Neêrland, soo in de loop der rievieren als in de ruimte der landschappen, geen geringe veranderingen verwekt.
In getalle steigeren sy ten minsten over de 50; die bysonderlyk de Vereenigde Landen aandeeden, welke ten deele door Oudenhoven (in het B. van de Cimbren) en alle, door Schook en Gabbema met ongemeene naukeurigheid syn opgeteld. Sie boven, bl.
Van alle deese lust het my alleenlyk vier hier ter neêr te stellen, als die de swaarste en onse landen allermeest naadeeligh syn geweest.
I. De Cimbersche anders Holsteinsse, van A. 110 of (soo de meeste gevoelen) A. 120 voor des Heeren Geboorte, welke, met vreeslyke stormwinden, uit het N.W. koomende, de landen heeft of van een gescheurd, of geheelyk weghgenoomen, en weder elders aangebracht: daarenboven aldaar in de bossen, veel boomen omvergeworpen en herwaars meêgesleept synde, onder het omgewroete aardryk bedolven. Sie boven, 39 bl. behalven Oudenhoven, Van Leeuwen, Pikardt, Veldenaar, Wachtendonk, Heda, Beka, &c.

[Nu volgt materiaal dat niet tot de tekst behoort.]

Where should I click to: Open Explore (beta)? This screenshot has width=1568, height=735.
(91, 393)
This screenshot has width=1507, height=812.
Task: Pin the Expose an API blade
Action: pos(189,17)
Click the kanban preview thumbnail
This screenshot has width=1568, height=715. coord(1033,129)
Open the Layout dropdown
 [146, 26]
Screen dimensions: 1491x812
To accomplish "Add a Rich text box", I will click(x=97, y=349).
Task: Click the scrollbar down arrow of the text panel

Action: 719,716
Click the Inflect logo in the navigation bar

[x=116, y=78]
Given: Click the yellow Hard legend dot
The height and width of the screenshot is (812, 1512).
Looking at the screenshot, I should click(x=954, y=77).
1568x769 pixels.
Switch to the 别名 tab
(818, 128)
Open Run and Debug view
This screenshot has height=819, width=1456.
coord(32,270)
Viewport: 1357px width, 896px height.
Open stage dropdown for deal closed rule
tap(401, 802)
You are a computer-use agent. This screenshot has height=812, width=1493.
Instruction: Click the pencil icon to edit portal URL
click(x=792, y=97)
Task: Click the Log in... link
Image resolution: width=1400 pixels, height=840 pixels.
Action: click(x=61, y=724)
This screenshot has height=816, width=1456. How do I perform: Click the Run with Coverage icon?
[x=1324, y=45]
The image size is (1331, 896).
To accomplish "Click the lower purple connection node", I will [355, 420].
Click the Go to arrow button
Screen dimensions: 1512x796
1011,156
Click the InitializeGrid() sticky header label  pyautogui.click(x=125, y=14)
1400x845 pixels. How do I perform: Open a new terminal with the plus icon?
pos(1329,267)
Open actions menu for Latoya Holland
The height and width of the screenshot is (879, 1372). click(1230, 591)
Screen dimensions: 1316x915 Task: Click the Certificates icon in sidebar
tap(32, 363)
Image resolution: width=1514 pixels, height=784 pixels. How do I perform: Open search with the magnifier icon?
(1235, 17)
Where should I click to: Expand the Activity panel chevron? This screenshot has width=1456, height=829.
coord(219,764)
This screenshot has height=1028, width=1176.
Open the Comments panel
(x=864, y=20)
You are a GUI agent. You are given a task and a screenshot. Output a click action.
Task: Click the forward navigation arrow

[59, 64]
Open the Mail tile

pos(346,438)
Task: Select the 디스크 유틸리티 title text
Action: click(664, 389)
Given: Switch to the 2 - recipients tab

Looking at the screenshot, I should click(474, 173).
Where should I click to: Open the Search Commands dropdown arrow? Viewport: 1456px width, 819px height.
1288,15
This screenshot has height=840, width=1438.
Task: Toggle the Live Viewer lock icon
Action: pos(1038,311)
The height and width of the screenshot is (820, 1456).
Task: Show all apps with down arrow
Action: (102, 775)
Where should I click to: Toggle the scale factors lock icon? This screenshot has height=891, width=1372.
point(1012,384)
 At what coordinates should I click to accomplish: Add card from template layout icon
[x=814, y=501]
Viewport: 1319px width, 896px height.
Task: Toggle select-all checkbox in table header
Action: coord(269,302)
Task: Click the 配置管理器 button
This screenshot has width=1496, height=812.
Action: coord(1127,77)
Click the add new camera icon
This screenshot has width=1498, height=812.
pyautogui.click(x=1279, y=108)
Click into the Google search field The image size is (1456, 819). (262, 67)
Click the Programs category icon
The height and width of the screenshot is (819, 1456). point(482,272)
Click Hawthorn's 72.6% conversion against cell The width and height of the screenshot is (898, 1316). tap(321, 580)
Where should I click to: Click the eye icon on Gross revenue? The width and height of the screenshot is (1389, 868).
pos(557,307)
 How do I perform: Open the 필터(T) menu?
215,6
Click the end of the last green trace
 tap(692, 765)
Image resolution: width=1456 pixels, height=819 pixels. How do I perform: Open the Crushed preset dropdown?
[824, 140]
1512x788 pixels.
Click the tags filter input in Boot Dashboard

II. Die van A. 860; door welke, soo men voorgeeft, de middelste Rhynmond, by Katwyk, is toegestopt. Boven, 45, 285 bl.
III. Die van A. 1277, uit welken in Groningerland, de Dollaard is voortgekoomen. Scotanus en Emmius, by Gabbema, Watervloed. 89 bl.
IV. Die van A. 1421, S. Lysbeths-vloed geheeten. Boven, 65 en 81 bl.